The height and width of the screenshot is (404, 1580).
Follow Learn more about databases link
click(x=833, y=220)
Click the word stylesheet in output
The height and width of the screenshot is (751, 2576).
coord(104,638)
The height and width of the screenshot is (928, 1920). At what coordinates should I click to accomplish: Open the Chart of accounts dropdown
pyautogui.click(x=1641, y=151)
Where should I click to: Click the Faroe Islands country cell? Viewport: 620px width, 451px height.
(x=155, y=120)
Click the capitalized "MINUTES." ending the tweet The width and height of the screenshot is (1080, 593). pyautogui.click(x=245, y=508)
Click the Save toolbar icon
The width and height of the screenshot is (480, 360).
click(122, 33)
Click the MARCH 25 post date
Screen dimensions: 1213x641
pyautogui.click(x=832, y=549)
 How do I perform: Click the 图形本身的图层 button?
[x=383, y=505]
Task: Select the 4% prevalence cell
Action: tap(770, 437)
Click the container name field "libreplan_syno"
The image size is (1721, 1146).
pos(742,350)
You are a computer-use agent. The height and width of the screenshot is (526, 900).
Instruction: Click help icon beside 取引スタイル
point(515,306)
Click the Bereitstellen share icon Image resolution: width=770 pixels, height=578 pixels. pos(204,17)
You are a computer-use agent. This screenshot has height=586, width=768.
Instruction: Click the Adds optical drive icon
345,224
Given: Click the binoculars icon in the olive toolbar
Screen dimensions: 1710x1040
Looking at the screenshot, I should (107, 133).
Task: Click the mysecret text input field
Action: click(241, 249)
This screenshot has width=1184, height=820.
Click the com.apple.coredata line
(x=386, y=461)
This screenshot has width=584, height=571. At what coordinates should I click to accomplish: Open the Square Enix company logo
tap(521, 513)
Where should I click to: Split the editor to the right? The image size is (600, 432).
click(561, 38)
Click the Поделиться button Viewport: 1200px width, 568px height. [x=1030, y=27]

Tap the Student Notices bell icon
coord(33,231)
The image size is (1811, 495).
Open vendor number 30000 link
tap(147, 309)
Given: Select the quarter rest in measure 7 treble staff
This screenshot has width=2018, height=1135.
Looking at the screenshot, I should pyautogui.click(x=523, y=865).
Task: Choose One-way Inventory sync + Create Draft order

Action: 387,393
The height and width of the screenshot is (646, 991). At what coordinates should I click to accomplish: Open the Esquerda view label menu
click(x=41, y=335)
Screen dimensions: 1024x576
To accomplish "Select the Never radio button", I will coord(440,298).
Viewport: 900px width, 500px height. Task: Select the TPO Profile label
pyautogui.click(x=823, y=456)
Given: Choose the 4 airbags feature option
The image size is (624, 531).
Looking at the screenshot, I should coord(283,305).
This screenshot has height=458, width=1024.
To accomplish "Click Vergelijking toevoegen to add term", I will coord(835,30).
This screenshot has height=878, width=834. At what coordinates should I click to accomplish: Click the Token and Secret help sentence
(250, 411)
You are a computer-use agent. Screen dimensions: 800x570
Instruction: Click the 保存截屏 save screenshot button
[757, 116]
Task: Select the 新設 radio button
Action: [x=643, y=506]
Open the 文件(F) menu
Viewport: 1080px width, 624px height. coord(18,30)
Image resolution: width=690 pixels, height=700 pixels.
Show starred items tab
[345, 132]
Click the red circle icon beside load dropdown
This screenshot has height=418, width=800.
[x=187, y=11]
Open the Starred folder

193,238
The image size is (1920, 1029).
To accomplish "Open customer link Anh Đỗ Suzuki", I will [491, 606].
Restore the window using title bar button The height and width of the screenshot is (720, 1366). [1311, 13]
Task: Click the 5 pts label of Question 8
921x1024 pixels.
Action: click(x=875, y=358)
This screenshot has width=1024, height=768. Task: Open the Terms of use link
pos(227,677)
################
• **WORK INSTRUCTIONS**: Each line of the data should be transcribed exactly.

• **RESPONSE AREA**:
The height and width of the screenshot is (404, 1580).
Follow Learn more about databases link
click(x=833, y=220)
Click the word stylesheet in output
The height and width of the screenshot is (751, 2576).
coord(104,638)
The height and width of the screenshot is (928, 1920). At what coordinates should I click to accomplish: Open the Chart of accounts dropdown
pyautogui.click(x=1641, y=151)
Where should I click to: Click the Faroe Islands country cell? Viewport: 620px width, 451px height.
(x=155, y=120)
Click the capitalized "MINUTES." ending the tweet The width and height of the screenshot is (1080, 593). pyautogui.click(x=245, y=508)
Click the Save toolbar icon
The width and height of the screenshot is (480, 360).
click(122, 33)
Click the MARCH 25 post date
Screen dimensions: 1213x641
pyautogui.click(x=832, y=549)
 How do I perform: Click the 图形本身的图层 button?
[x=383, y=505]
Task: Select the 4% prevalence cell
Action: tap(770, 437)
Click the container name field "libreplan_syno"
The image size is (1721, 1146).
pos(742,350)
You are a computer-use agent. The height and width of the screenshot is (526, 900).
Instruction: Click help icon beside 取引スタイル
point(515,306)
Click the Bereitstellen share icon Image resolution: width=770 pixels, height=578 pixels. pos(204,17)
You are a computer-use agent. This screenshot has height=586, width=768.
Instruction: Click the Adds optical drive icon
345,224
Given: Click the binoculars icon in the olive toolbar
Screen dimensions: 1710x1040
Looking at the screenshot, I should (107, 133).
Task: Click the mysecret text input field
Action: click(241, 249)
This screenshot has width=1184, height=820.
Click the com.apple.coredata line
(x=386, y=461)
This screenshot has width=584, height=571. At what coordinates should I click to accomplish: Open the Square Enix company logo
tap(521, 513)
Where should I click to: Split the editor to the right? The image size is (600, 432).
click(561, 38)
Click the Поделиться button Viewport: 1200px width, 568px height. [x=1030, y=27]

Tap the Student Notices bell icon
coord(33,231)
The image size is (1811, 495).
Open vendor number 30000 link
tap(147, 309)
Given: Select the quarter rest in measure 7 treble staff
This screenshot has width=2018, height=1135.
Looking at the screenshot, I should pyautogui.click(x=523, y=865).
Task: Choose One-way Inventory sync + Create Draft order

Action: 387,393
The height and width of the screenshot is (646, 991). At what coordinates should I click to accomplish: Open the Esquerda view label menu
click(x=41, y=335)
Screen dimensions: 1024x576
To accomplish "Select the Never radio button", I will coord(440,298).
Viewport: 900px width, 500px height. Task: Select the TPO Profile label
pyautogui.click(x=823, y=456)
Given: Choose the 4 airbags feature option
The image size is (624, 531).
Looking at the screenshot, I should coord(283,305).
This screenshot has height=458, width=1024.
To accomplish "Click Vergelijking toevoegen to add term", I will coord(835,30).
This screenshot has height=878, width=834. At what coordinates should I click to accomplish: Click the Token and Secret help sentence
(250, 411)
You are a computer-use agent. Screen dimensions: 800x570
Instruction: Click the 保存截屏 save screenshot button
[757, 116]
Task: Select the 新設 radio button
Action: [x=643, y=506]
Open the 文件(F) menu
Viewport: 1080px width, 624px height. coord(18,30)
Image resolution: width=690 pixels, height=700 pixels.
Show starred items tab
[345, 132]
Click the red circle icon beside load dropdown
This screenshot has height=418, width=800.
[x=187, y=11]
Open the Starred folder

193,238
The image size is (1920, 1029).
To accomplish "Open customer link Anh Đỗ Suzuki", I will [491, 606].
Restore the window using title bar button The height and width of the screenshot is (720, 1366). [1311, 13]
Task: Click the 5 pts label of Question 8
921x1024 pixels.
Action: click(x=875, y=358)
This screenshot has width=1024, height=768. Task: Open the Terms of use link
pos(227,677)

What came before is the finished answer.